(Records contained in a dataset)
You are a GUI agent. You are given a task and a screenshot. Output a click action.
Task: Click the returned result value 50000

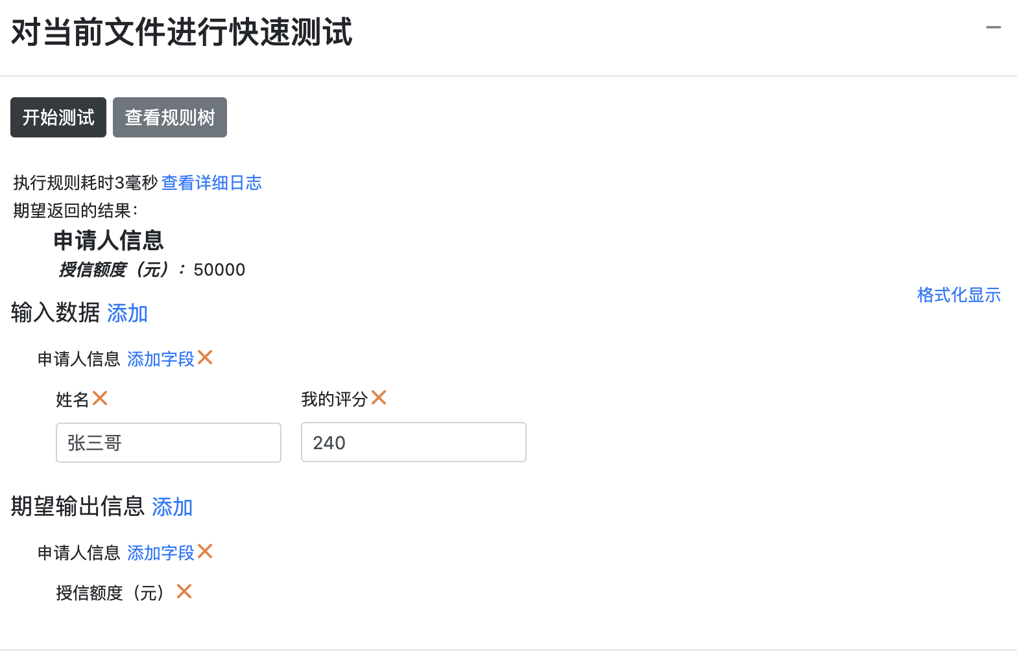[219, 270]
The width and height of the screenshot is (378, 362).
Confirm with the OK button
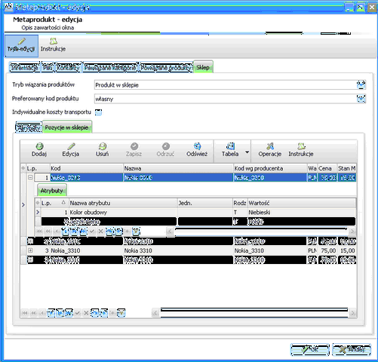(x=310, y=349)
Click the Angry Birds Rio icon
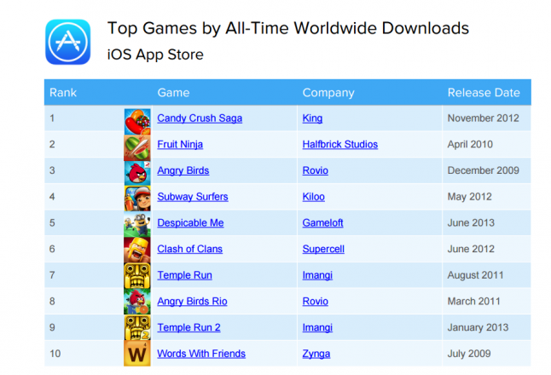Viewport: 551px width, 375px height. coord(137,302)
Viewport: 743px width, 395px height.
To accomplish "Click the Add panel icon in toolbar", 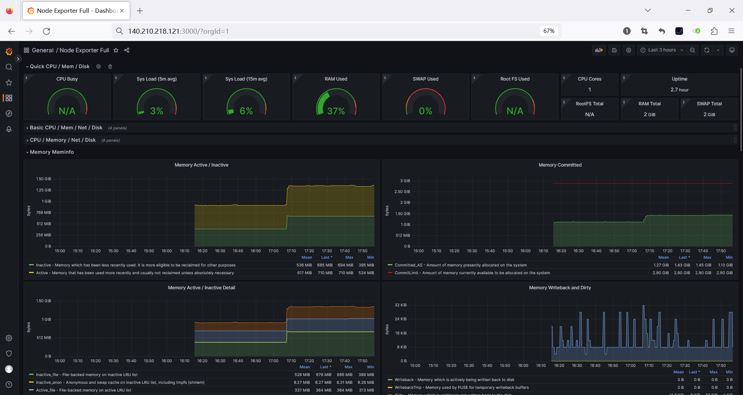I will pos(599,50).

**Your objective**
Each line of the data that holds "screenshot" should be copied.

**Expected output**
You are a GUI agent. You are given a task and a screenshot. Output a click action.
The width and height of the screenshot is (378, 362).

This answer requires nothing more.